START Exercise materials

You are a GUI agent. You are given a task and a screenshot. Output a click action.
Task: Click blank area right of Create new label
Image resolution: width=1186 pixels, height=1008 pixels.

END Exercise materials
START Exercise materials

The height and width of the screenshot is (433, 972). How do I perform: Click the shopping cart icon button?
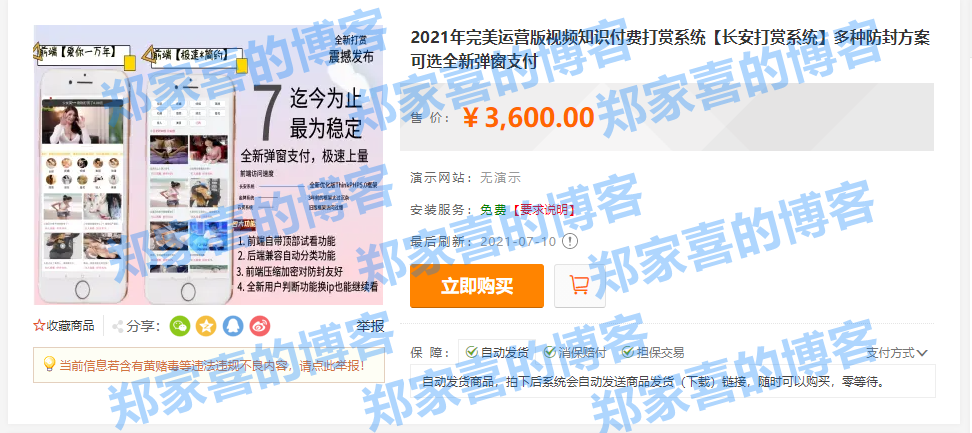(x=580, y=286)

END Exercise materials

▶ **Problem to solve**
Going back to the entries above, set down exactly the lines that begin at the one with "Task: Click blank" and end at the one with "Image resolution: width=1186", both included, and nothing else.

▶ **Response box**
Task: Click blank area right of Create new label
Image resolution: width=1186 pixels, height=1008 pixels.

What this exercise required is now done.